Я понял, что вся эта созданная им теория бессмертия посредством метаморфоз всю жизнь была для него заслоном, защитой. Мысль о неизбежности смерти — своей и близких — была для него слишком ужасна. Ему необходима была защита от этой мысли, он не хотел смириться, он был из несмиряющихся. Найти защиту в представлении о бессмертной душе, существующей независимо от смертного тела, он не мог — всякая религиозная метафизическая идея претила его конкретному, предметному, художественному мышлению. Поэтому он с таким упорством, непреклонностью, с такой личной заинтересованностью держался за свою теорию превращений, сулившую бессмертие и ему самому, и всему, что он любил, и сердился, когда в этой теории находили бреши.

Он умер через два месяца после этого нашего свидания.

Ни в молодости, ни в зрелые годы Заболоцкий стихов о любви не писал. Эта странная особенность отличала его от всех поэтов мира. Любовные стихи начал он писать в конце жизни.

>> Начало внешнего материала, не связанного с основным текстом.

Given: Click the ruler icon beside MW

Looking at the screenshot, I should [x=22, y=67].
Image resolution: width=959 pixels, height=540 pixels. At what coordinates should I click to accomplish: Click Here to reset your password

Почему же это так получилось? По-видимому, по разным причинам. Во-первых, так шло развитие поэтических вкусов Заболоцкого. Его внимание художника вначале было целиком обращено на внешний мир, на эксцентрическую, причудливо-живописную его сторону. В этом насмешливо изображаемом вещном и конкретном мире не находилось места для любви. И только постепенно, с годами, с трагическим и печальным расширением жизненного опыта, овладевая все новыми и новыми изобразительными средствами, Заболоцкий научился говорить обо всем, о любых человеческих чувствах, в том числе и о любви.